** Task prompt **
Please copy out each entry, word for word.

━━━━━ Records for the task

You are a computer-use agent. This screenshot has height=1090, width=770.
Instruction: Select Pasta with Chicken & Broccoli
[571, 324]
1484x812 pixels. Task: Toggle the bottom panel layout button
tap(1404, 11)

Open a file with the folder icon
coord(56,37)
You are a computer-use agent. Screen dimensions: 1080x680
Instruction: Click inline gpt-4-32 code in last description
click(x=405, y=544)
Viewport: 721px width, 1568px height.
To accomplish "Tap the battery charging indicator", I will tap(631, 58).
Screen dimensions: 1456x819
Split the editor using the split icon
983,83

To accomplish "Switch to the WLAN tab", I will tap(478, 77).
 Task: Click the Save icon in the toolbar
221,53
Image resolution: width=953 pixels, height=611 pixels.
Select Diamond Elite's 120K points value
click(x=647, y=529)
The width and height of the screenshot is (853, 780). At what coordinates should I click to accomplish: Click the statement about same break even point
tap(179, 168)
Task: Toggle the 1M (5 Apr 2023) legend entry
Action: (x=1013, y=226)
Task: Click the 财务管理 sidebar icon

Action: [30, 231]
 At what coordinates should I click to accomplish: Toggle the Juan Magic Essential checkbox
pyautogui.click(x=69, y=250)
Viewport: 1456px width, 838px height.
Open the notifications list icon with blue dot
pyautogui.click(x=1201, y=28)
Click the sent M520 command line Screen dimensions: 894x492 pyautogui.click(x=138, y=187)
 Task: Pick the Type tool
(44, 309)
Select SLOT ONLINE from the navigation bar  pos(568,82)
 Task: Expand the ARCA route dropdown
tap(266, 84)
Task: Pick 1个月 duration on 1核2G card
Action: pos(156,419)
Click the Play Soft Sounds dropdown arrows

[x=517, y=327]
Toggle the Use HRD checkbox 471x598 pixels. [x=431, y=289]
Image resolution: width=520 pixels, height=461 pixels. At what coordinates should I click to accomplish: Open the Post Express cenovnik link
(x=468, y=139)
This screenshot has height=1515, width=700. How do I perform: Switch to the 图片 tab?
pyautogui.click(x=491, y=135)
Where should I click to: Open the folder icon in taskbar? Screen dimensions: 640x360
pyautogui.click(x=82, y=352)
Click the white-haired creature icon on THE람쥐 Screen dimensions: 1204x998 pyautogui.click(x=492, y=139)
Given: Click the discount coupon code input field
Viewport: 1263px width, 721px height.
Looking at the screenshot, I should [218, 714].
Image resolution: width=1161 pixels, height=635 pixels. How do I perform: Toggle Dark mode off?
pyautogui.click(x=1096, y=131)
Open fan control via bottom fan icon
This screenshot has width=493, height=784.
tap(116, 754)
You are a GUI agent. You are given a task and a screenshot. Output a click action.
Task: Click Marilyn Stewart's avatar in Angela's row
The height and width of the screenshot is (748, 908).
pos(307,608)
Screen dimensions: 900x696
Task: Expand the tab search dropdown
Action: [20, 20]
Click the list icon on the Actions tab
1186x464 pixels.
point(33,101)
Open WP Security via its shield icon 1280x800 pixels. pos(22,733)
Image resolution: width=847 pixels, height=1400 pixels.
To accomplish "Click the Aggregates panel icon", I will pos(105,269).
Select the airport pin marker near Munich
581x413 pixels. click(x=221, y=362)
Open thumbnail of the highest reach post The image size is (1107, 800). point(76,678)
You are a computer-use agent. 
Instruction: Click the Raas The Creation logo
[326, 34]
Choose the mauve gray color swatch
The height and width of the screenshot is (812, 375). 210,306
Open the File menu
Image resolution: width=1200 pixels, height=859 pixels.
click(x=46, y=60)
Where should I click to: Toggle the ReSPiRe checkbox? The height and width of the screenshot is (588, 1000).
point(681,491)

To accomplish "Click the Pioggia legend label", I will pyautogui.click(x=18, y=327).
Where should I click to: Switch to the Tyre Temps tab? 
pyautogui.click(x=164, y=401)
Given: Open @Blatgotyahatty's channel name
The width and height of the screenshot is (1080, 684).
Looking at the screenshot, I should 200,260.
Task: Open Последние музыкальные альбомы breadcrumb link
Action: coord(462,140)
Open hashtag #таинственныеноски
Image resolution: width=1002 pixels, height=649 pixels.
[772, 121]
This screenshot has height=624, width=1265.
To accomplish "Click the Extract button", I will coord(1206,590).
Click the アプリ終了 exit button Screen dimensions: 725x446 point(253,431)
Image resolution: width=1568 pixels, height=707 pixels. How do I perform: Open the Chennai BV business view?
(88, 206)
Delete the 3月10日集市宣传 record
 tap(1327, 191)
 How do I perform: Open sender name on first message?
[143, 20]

━━━━━━━━━━

** Result for this exercise **
You are a computer-use agent. This screenshot has height=1090, width=770.
Instruction: Select Pasta with Chicken & Broccoli
[571, 324]
1484x812 pixels. Task: Toggle the bottom panel layout button
tap(1404, 11)

Open a file with the folder icon
coord(56,37)
You are a computer-use agent. Screen dimensions: 1080x680
Instruction: Click inline gpt-4-32 code in last description
click(x=405, y=544)
Viewport: 721px width, 1568px height.
To accomplish "Tap the battery charging indicator", I will tap(631, 58).
Screen dimensions: 1456x819
Split the editor using the split icon
983,83

To accomplish "Switch to the WLAN tab", I will tap(478, 77).
 Task: Click the Save icon in the toolbar
221,53
Image resolution: width=953 pixels, height=611 pixels.
Select Diamond Elite's 120K points value
click(x=647, y=529)
The width and height of the screenshot is (853, 780). At what coordinates should I click to accomplish: Click the statement about same break even point
tap(179, 168)
Task: Toggle the 1M (5 Apr 2023) legend entry
Action: (x=1013, y=226)
Task: Click the 财务管理 sidebar icon

Action: [30, 231]
 At what coordinates should I click to accomplish: Toggle the Juan Magic Essential checkbox
pyautogui.click(x=69, y=250)
Viewport: 1456px width, 838px height.
Open the notifications list icon with blue dot
pyautogui.click(x=1201, y=28)
Click the sent M520 command line Screen dimensions: 894x492 pyautogui.click(x=138, y=187)
 Task: Pick the Type tool
(44, 309)
Select SLOT ONLINE from the navigation bar  pos(568,82)
 Task: Expand the ARCA route dropdown
tap(266, 84)
Task: Pick 1个月 duration on 1核2G card
Action: pos(156,419)
Click the Play Soft Sounds dropdown arrows

[x=517, y=327]
Toggle the Use HRD checkbox 471x598 pixels. [x=431, y=289]
Image resolution: width=520 pixels, height=461 pixels. At what coordinates should I click to accomplish: Open the Post Express cenovnik link
(x=468, y=139)
This screenshot has height=1515, width=700. How do I perform: Switch to the 图片 tab?
pyautogui.click(x=491, y=135)
Where should I click to: Open the folder icon in taskbar? Screen dimensions: 640x360
pyautogui.click(x=82, y=352)
Click the white-haired creature icon on THE람쥐 Screen dimensions: 1204x998 pyautogui.click(x=492, y=139)
Given: Click the discount coupon code input field
Viewport: 1263px width, 721px height.
Looking at the screenshot, I should [218, 714].
Image resolution: width=1161 pixels, height=635 pixels. How do I perform: Toggle Dark mode off?
pyautogui.click(x=1096, y=131)
Open fan control via bottom fan icon
This screenshot has width=493, height=784.
tap(116, 754)
You are a GUI agent. You are given a task and a screenshot. Output a click action.
Task: Click Marilyn Stewart's avatar in Angela's row
The height and width of the screenshot is (748, 908).
pos(307,608)
Screen dimensions: 900x696
Task: Expand the tab search dropdown
Action: [20, 20]
Click the list icon on the Actions tab
1186x464 pixels.
point(33,101)
Open WP Security via its shield icon 1280x800 pixels. pos(22,733)
Image resolution: width=847 pixels, height=1400 pixels.
To accomplish "Click the Aggregates panel icon", I will pos(105,269).
Select the airport pin marker near Munich
581x413 pixels. click(x=221, y=362)
Open thumbnail of the highest reach post The image size is (1107, 800). point(76,678)
You are a computer-use agent. 
Instruction: Click the Raas The Creation logo
[326, 34]
Choose the mauve gray color swatch
The height and width of the screenshot is (812, 375). 210,306
Open the File menu
Image resolution: width=1200 pixels, height=859 pixels.
click(x=46, y=60)
Where should I click to: Toggle the ReSPiRe checkbox? The height and width of the screenshot is (588, 1000).
point(681,491)

To accomplish "Click the Pioggia legend label", I will pyautogui.click(x=18, y=327).
Where should I click to: Switch to the Tyre Temps tab? 
pyautogui.click(x=164, y=401)
Given: Open @Blatgotyahatty's channel name
The width and height of the screenshot is (1080, 684).
Looking at the screenshot, I should 200,260.
Task: Open Последние музыкальные альбомы breadcrumb link
Action: coord(462,140)
Open hashtag #таинственныеноски
Image resolution: width=1002 pixels, height=649 pixels.
[772, 121]
This screenshot has height=624, width=1265.
To accomplish "Click the Extract button", I will coord(1206,590).
Click the アプリ終了 exit button Screen dimensions: 725x446 point(253,431)
Image resolution: width=1568 pixels, height=707 pixels. How do I perform: Open the Chennai BV business view?
(88, 206)
Delete the 3月10日集市宣传 record
 tap(1327, 191)
 How do I perform: Open sender name on first message?
[143, 20]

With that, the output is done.